Review Article


Ex vivo lung perfusion: a potential platform for molecular diagnosis and ex vivo organ repair

Michael Hsin, Tim Au

Abstract

Lung transplantation is a proven treatment for selected patients with end-stage lung disease. However, the number of patients on the transplant waiting list far exceeds the number of available donor lungs, resulting in waiting list morbidity and mortality. The problem is further exacerbated by the low utilisation rate of available donor lungs, for fear of selecting a damaged lung and the resultant primary graft dysfunction. In the past decade, ex vivo lung perfusion (EVLP) has become part of standard lung transplant clinical practice in Canada and Europe, and it has been shown to improve the usage of available donor lungs by allowing physiological and radiologic evaluation of explanted donor lungs that are considered “marginal”. This allows clinicians a second opportunity to decide whether to proceed to transplantation, instead of declining an organ that appears questionable by standard clinical criteria.

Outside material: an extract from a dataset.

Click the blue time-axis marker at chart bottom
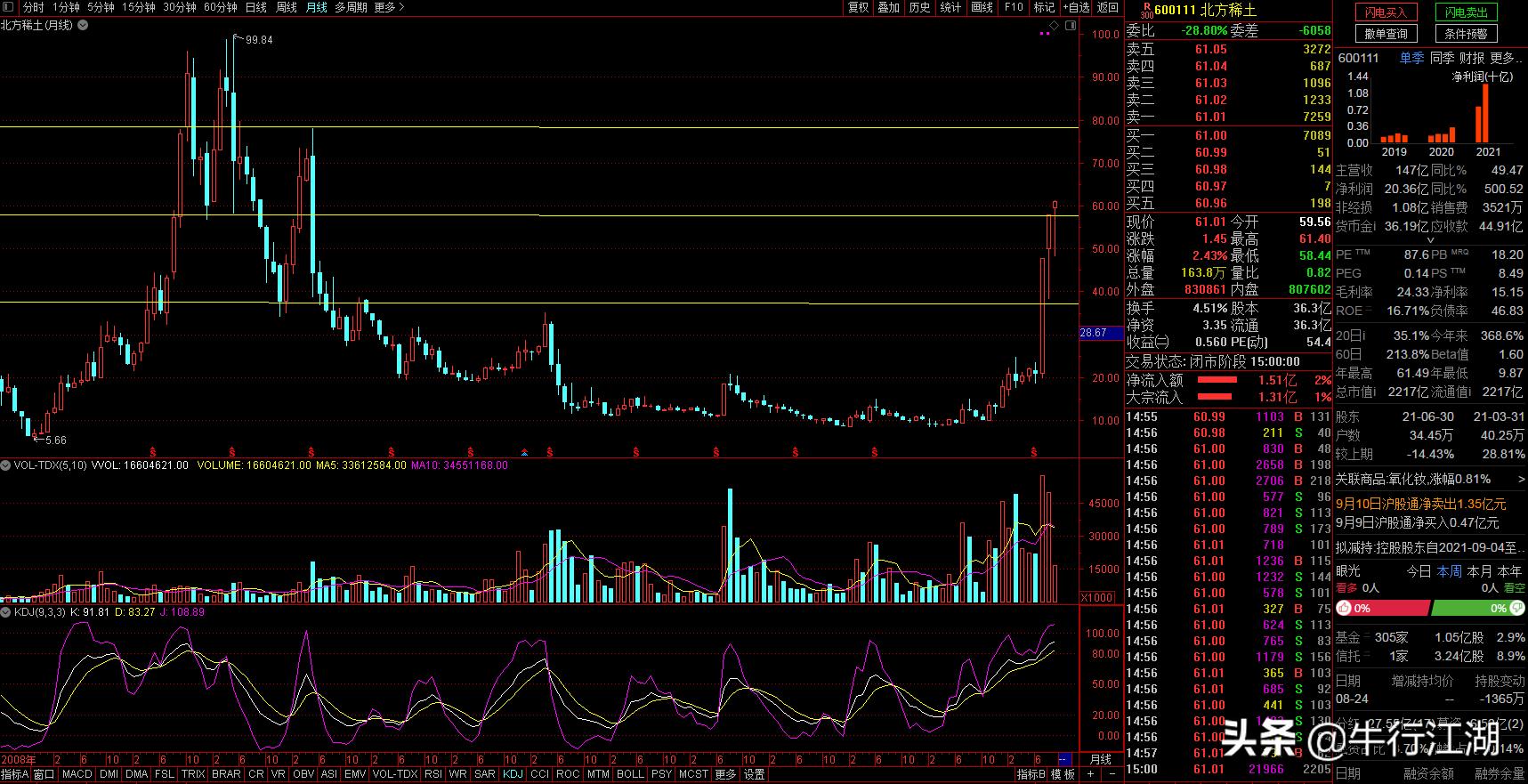This screenshot has width=1528, height=784. pos(1063,759)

However there has been much research activity looking at EVLP as a platform for (I) molecular diagnosis, thereby further improving the diagnostic accuracy regarding quality of the donor lung; (II) organ repair, thereby allowing injured donor lungs to become clinically useable. This manuscript summarises some of the preclinical and clinical research from the Toronto group focusing on these promising aspects of EVLP which may further increase the number of useable donor lungs in lung transplantation.